Monitoraggio emodinamico dei pazienti con insufficienza cardiaca: i vantaggi di un sensore non invasivo integrato con l’intelligenza artificiale
Un nuovo sensore non invasivo, integrato con l’intelligenza artificiale (AI), offre una promettente alternativa ai metodi tradizionali invasivi per il monitoraggio emodinamico nei pazienti con insufficienza cardiaca a frazione di eiezione ridotta (HFrEF). Secondo i dati preliminari presentati al congresso dell’American Heart Association 2024, questa tecnologia potrebbe rappresentare un’importante svolta nella gestione clinica di questi pazienti.
Limiti e vantaggi dei dispositivi impiantabili
Dispositivi impiantabili come il sistema CardioMEMS (Abbott) e il sensore Cordella (Endotronix) sono già stati approvati dalla FDA per il monitoraggio della pressione arteriosa polmonare (PAP) nei pazienti con insufficienza cardiaca.
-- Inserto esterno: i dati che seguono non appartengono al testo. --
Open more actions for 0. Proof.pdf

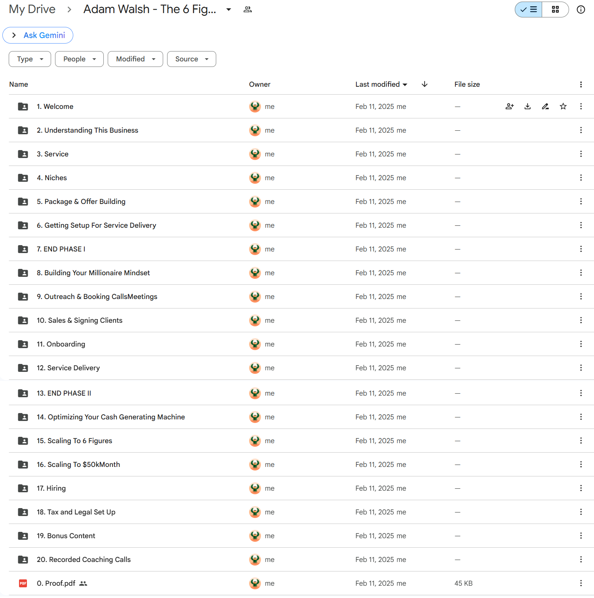coord(581,583)
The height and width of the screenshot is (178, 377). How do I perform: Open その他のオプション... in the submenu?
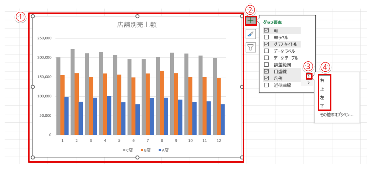pyautogui.click(x=336, y=115)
Tuttavia, nonostante la loro efficacia dimostrata nel migliorare le cure mediche, questi strumenti comportano costi elevati e richiedono procedure invasive. Il CardioMEMS è stato inizialmente approvato per pazienti con insufficienza cardiaca classe III NYHA nel 2014, con indicazioni poi estese nel 2022 grazie ai dati del trial GUIDE-HF. Allo stesso modo, il sistema Cordella ha ricevuto l’approvazione nel 2023 sulla base del trial PROACTIVE-HF.
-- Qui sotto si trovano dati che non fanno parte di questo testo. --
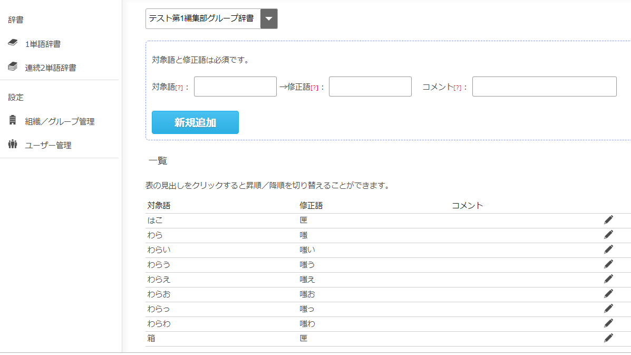Click the pencil icon for わらっ row
This screenshot has width=631, height=355.
pyautogui.click(x=608, y=309)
Parallelamente, altri metodi non invasivi, come questionari e bilance intelligenti, hanno dimostrato utilità nel prevedere ospedalizzazioni, pur mancando dell’accuratezza emodinamica offerta dai dispositivi impiantabili. Oggi, si stanno sviluppando sensori esterni e patch basati su algoritmi di machine learning per anticipare riacutizzazioni dell’insufficienza cardiaca.
CardioTag: una nuova soluzione non invasiva
Il CardioTag (Cardiosense) è un sensore di piccole dimensioni posizionato sullo sterno tramite elettrodi standard. Questo dispositivo è in grado di rilevare dati di seismocardiografia, fotopletismografia ed ECG, utilizzati poi da un algoritmo di machine learning per stimare la pressione capillare polmonare (PCWP) e valutare la congestione del paziente.
I risultati del trial SEISMIC-HF I, presentati da Liviu Klein dell’Università della California a San Francisco, hanno evidenziato una buona concordanza tra le misurazioni del CardioTag e quelle ottenute tramite cateterismo cardiaco destro (RHC). In una coorte di 310 pazienti con HFrEF (età media 61 anni, 62% uomini), i dati del CardioTag hanno mostrato una differenza media di 1.04 mm Hg rispetto al cateterismo, con un coefficiente di correlazione di 0.74.
I pazienti dello studio presentavano diversi gradi di insufficienza cardiaca: il 23% era in classe NYHA II, il 57% in classe III e il 16% in classe IV. Altri fattori comuni includevano ipertensione (84%), malattia coronarica (55%), insufficienza renale cronica stadio III-IV (46%) e iperlipidemia (71%).
Prospettive e questioni aperte
Secondo Klein, i dati rappresentano un importante passo verso un monitoraggio remoto guidato da parametri emodinamici per pazienti con insufficienza cardiaca. Tuttavia, ha sottolineato la necessità di ulteriori ricerche per validare il dispositivo al di fuori dei contesti clinici controllati e per valutare altre metriche emodinamiche.
Jessica Golbus dell’Università del Michigan, ha definito il CardioTag comparabile ai dispositivi impiantabili come il CardioMEMS, ma ha sottolineato alcune questioni ancora aperte: il sensore sarà in grado di prevedere e modificare gli esiti clinici? Inoltre, sarà necessario valutarne le prestazioni in pazienti con insufficienza cardiaca a frazione di eiezione preservata (HFpEF) e condurre studi a lungo termine in contesti reali.
Questi sviluppi rappresentano un’importante evoluzione nella gestione dell’insufficienza cardiaca, offrendo una possibile riduzione della necessità di procedure invasive e migliorando il monitoraggio remoto dei pazienti.